Stated task :: Copy the listing below line for line, without changing anything.

Supplied material ::
"""

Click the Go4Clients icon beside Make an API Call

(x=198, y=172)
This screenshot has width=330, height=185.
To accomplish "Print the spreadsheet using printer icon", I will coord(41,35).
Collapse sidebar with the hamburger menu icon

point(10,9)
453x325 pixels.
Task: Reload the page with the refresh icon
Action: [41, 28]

"""

Answer to the exercise ::
Click the Go4Clients icon beside Make an API Call

(x=198, y=172)
This screenshot has width=330, height=185.
To accomplish "Print the spreadsheet using printer icon", I will coord(41,35).
Collapse sidebar with the hamburger menu icon

point(10,9)
453x325 pixels.
Task: Reload the page with the refresh icon
Action: [41, 28]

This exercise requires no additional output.